**TASK REQUIREMENTS**. The expected answer comprises all lines from the entries that contain the string "agent".
[Opening INPUT RECORDS section]
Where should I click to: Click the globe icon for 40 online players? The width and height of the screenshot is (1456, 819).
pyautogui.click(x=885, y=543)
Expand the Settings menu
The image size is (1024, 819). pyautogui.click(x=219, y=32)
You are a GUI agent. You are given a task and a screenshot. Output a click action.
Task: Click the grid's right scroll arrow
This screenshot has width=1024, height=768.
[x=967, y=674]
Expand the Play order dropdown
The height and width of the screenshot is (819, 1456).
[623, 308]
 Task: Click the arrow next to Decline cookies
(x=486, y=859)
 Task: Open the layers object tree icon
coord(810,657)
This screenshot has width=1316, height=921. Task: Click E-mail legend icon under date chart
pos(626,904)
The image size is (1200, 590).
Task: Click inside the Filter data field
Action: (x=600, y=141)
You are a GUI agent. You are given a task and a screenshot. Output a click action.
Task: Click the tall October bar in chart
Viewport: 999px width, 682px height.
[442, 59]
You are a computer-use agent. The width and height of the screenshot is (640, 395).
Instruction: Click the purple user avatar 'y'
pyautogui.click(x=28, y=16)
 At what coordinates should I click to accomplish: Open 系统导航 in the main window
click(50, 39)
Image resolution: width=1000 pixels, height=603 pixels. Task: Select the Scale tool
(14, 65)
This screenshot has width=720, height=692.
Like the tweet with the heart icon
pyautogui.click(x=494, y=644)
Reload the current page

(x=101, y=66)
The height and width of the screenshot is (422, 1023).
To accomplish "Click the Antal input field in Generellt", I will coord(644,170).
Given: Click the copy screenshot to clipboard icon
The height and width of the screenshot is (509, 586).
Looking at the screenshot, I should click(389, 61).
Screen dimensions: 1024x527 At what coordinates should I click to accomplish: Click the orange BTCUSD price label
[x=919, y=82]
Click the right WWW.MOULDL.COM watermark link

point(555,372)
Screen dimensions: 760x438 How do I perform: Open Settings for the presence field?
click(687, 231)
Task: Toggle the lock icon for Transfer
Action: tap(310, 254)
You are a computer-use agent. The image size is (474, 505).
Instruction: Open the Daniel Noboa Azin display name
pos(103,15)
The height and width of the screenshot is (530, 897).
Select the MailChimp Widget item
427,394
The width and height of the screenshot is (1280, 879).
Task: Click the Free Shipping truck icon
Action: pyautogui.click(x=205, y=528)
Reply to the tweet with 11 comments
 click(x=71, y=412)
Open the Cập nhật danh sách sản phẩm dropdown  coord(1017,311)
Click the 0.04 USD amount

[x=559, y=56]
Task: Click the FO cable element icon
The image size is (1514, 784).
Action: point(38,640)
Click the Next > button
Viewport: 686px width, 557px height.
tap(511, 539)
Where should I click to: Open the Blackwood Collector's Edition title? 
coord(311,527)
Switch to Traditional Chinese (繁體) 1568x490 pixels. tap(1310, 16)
[Closing INPUT RECORDS section]
**RESULT OF THIS TASK**.
You are a GUI agent. You are given a task and a screenshot. Output a click action.
You are a GUI agent. You are given a task and a screenshot. Output a click action.
You are a computer-use agent. The width and height of the screenshot is (640, 395).
You are a computer-use agent. The image size is (474, 505).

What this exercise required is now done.